Regarding the extreme length of time between the commission of the alleged offence and the trial, IPI believes that five years is too long to wait for a legal decision on the matter. Indeed, IPI views the fact that Wickrematunga has had the prospect of the trial hanging over him for the last five years as intolerable. Based on the facts before IPI, the length of time between commission and trial is a form of “degrading treatment” in which potential prosecutions are retained in the hands of the government ready to be activated whenever the government feels it expedient.

Furthermore, IPI firmly believes that the use of criminal defamation is a clear violation of freedom of expression and is totally unwarranted in any democratic society.
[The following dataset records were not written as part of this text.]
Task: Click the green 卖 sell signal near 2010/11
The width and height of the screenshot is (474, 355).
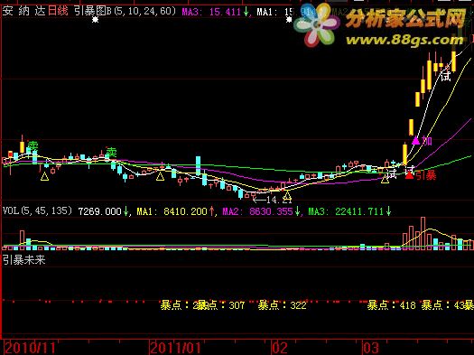Action: pos(33,146)
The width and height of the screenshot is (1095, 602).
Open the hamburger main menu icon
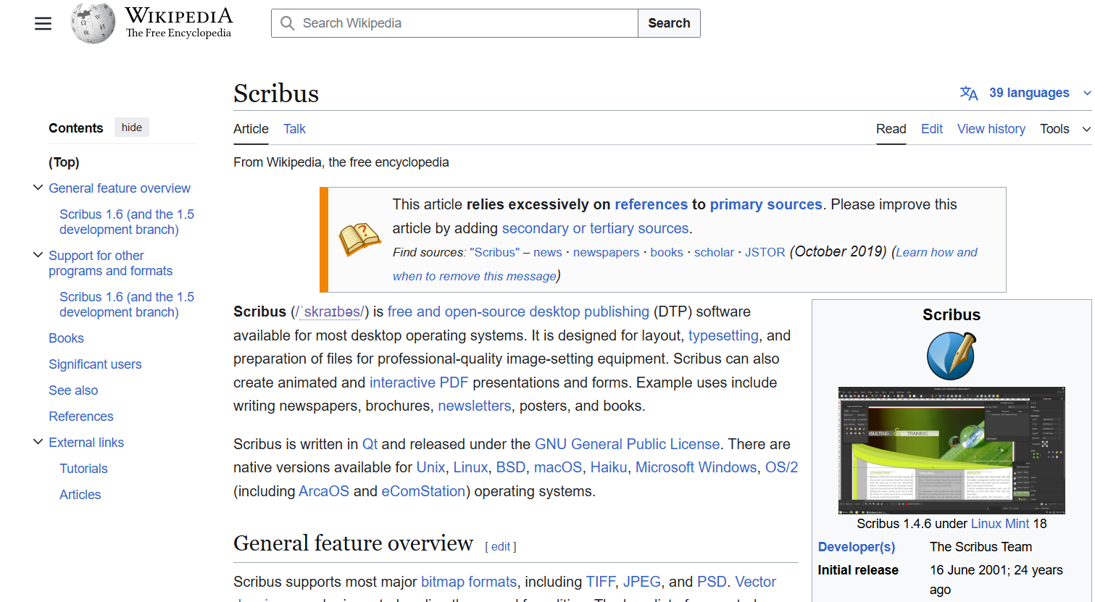click(x=43, y=23)
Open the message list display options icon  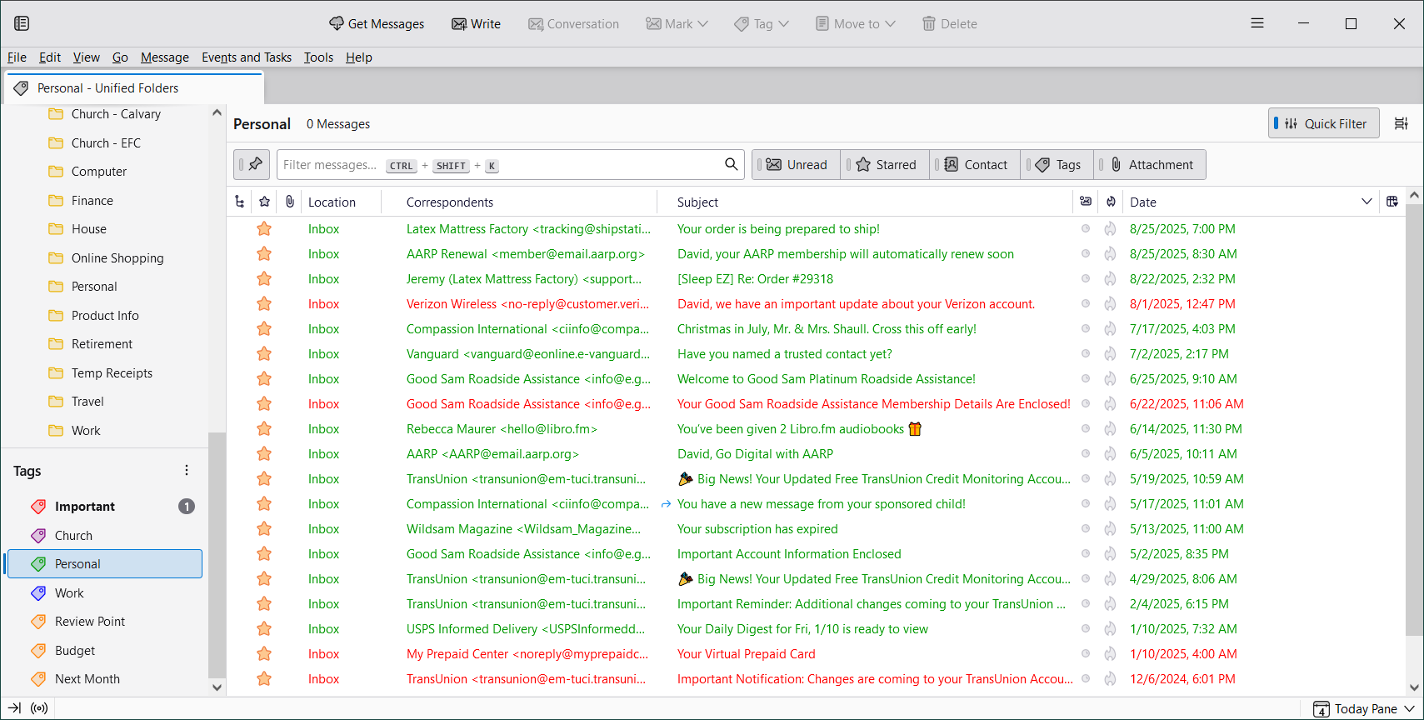(x=1402, y=123)
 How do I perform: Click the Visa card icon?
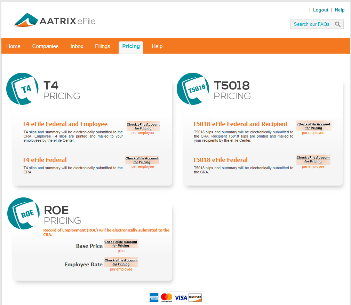[181, 298]
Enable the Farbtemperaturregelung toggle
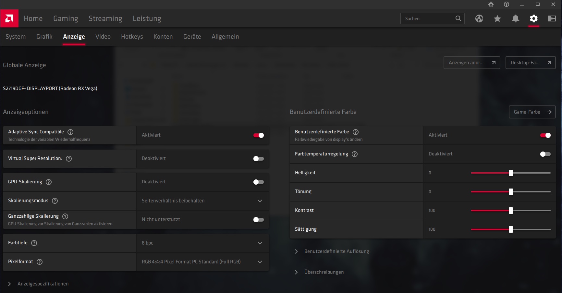This screenshot has height=293, width=562. [x=545, y=154]
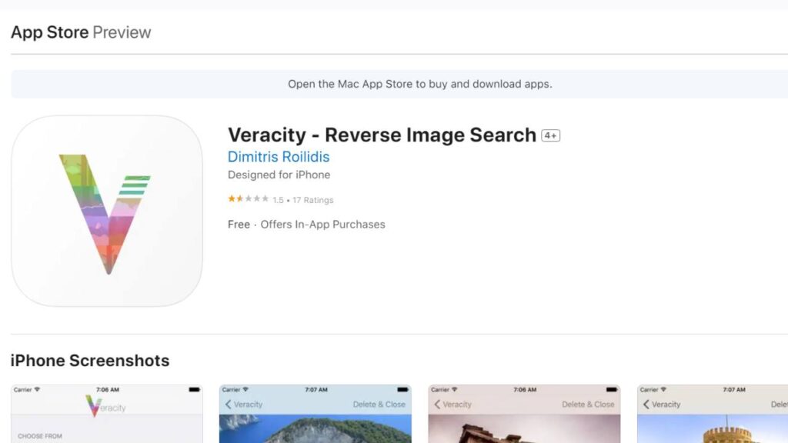
Task: Select Delete & Close in the second screenshot
Action: click(x=380, y=404)
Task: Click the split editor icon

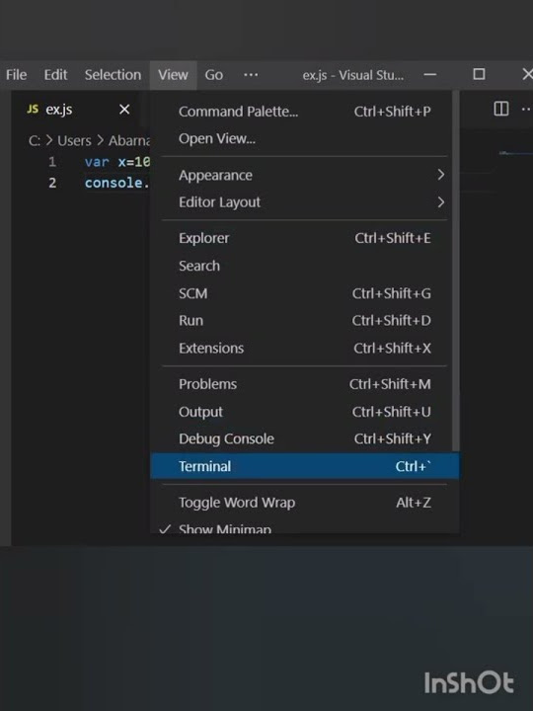Action: (x=500, y=109)
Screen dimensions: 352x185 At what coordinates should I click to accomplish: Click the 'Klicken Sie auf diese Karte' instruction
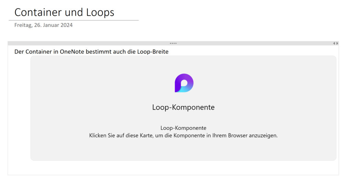click(x=184, y=136)
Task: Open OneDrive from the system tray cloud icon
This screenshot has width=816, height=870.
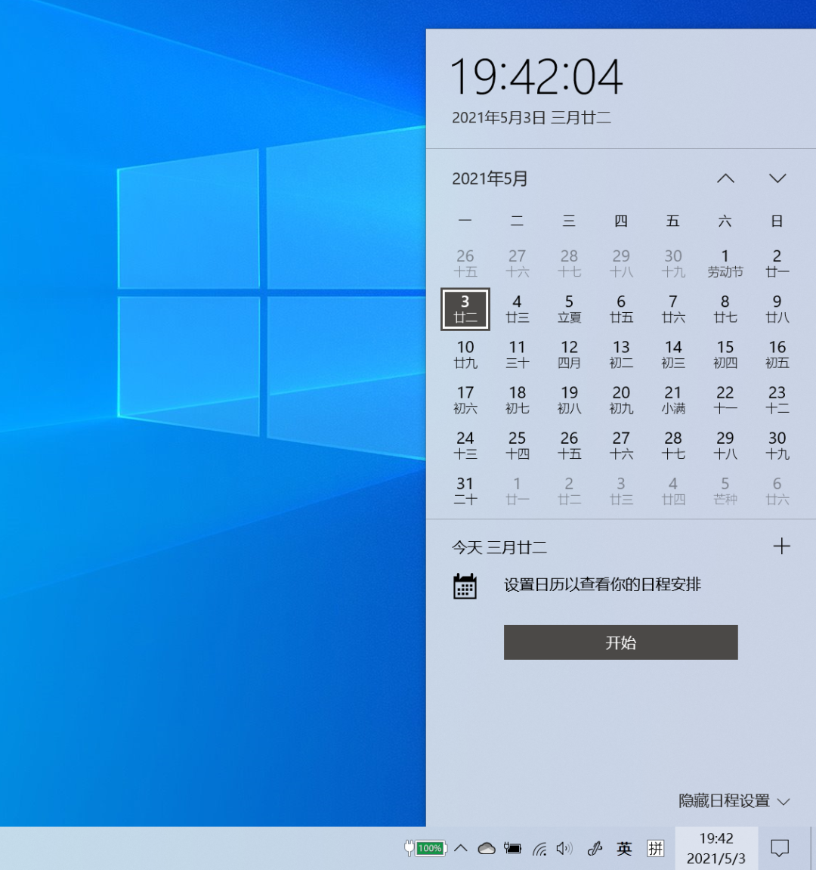Action: coord(487,848)
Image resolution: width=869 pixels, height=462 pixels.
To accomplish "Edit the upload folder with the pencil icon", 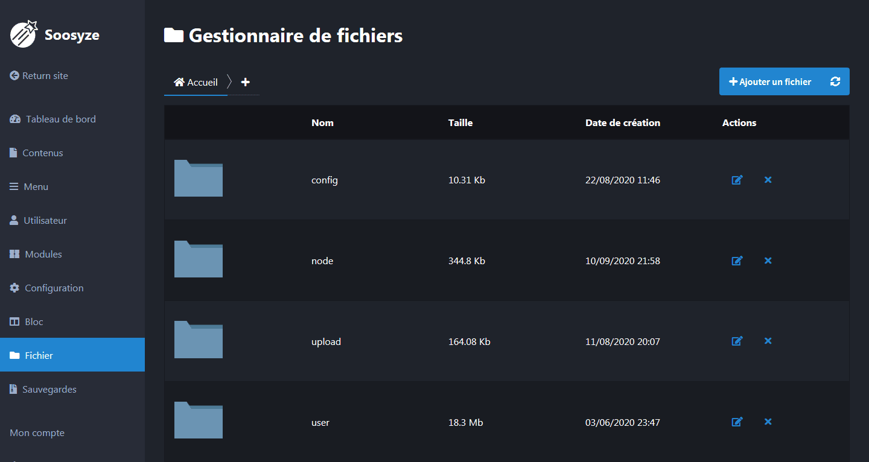I will (737, 341).
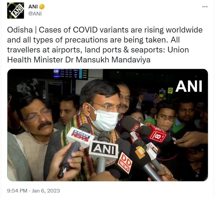Click the gold verified badge beside ANI
Screen dimensions: 224x198
[x=42, y=7]
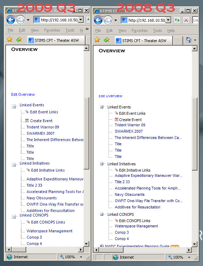Click Create Event in the left window
203x266 pixels.
click(x=41, y=121)
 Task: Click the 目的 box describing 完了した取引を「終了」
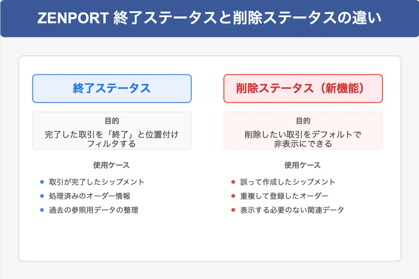point(112,131)
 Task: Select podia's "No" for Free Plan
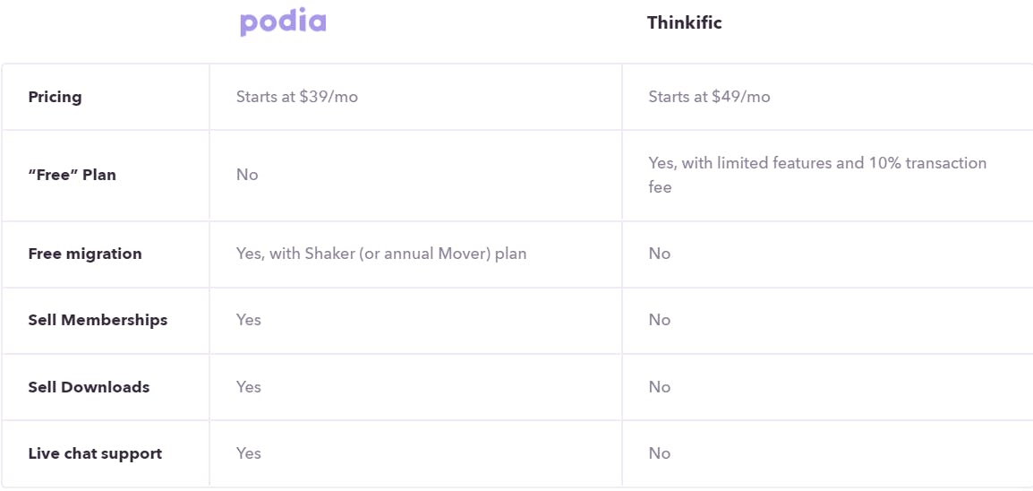point(247,175)
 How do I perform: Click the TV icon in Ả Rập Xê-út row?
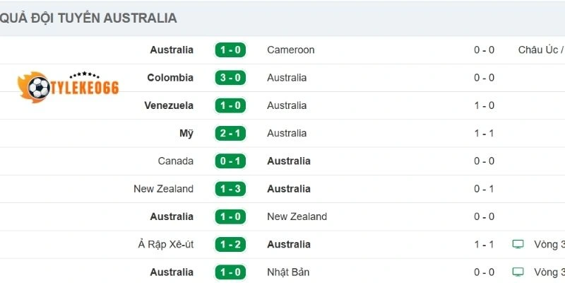pos(518,244)
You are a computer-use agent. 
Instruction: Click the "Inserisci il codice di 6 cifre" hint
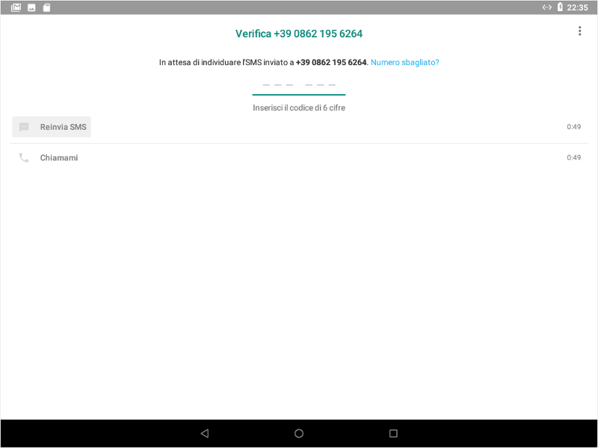click(x=299, y=108)
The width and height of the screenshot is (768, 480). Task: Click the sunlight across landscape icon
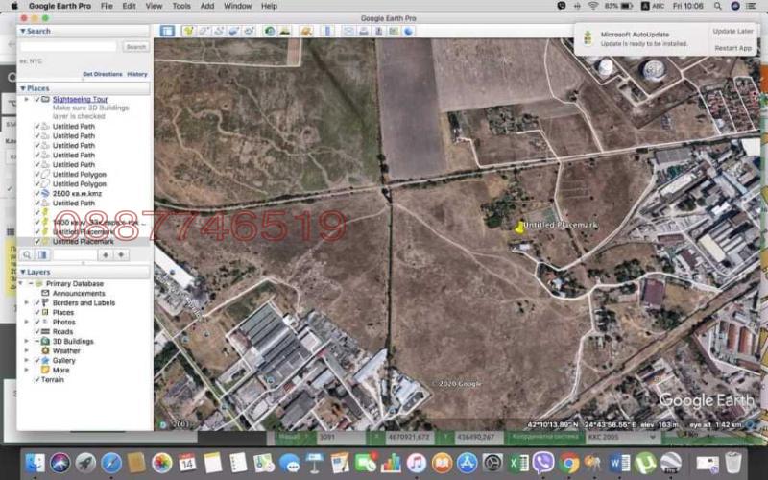(285, 31)
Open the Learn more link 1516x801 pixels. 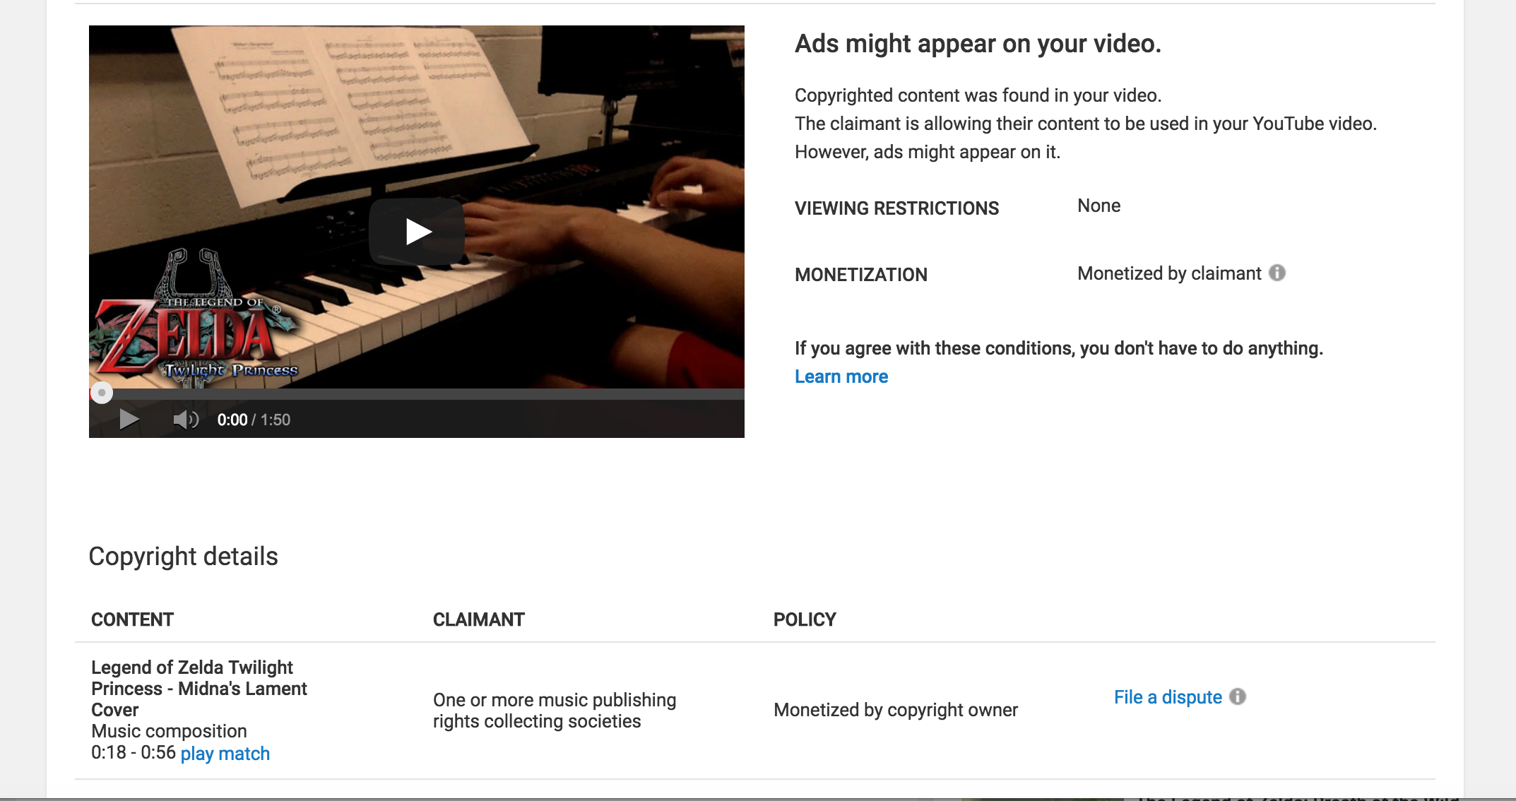[841, 376]
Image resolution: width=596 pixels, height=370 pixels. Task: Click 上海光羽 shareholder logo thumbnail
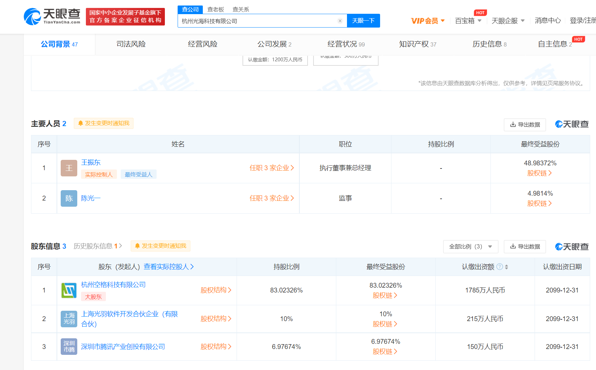point(69,319)
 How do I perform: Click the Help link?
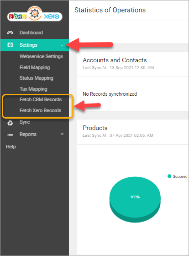pyautogui.click(x=11, y=147)
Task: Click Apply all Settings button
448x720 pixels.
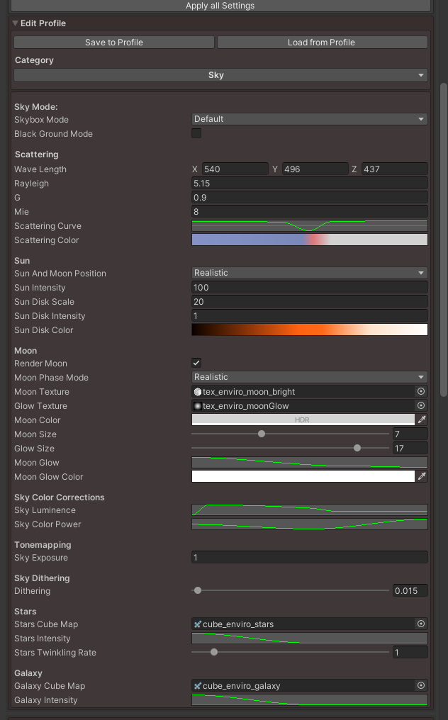Action: [x=220, y=6]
The media should not be stigmatised or punished for carrying out its duties. IPI would also remind Your Excellency that a democracy should view criticism as a form of open and honest debate in which the government has ample opportunity to put forward its own views and opinions.

The imposition of the sentence, suspended for five years, is effectively banning Wickrematunga from carrying out his legitimate profession of editor and is an attempt at exercising control over the reporting practices of The Sunday Leader. In effect, both Wickrematunga and The Sunday Leader have been sentenced to a five-year term of censorship without hope of reprieve.

In view of the above, IPI calls on Your Excellency to annul the sentence given to Wickrematunga, thereby affirming the right of the media to carry on with its legitimate role of reporting the news and expressing opinions.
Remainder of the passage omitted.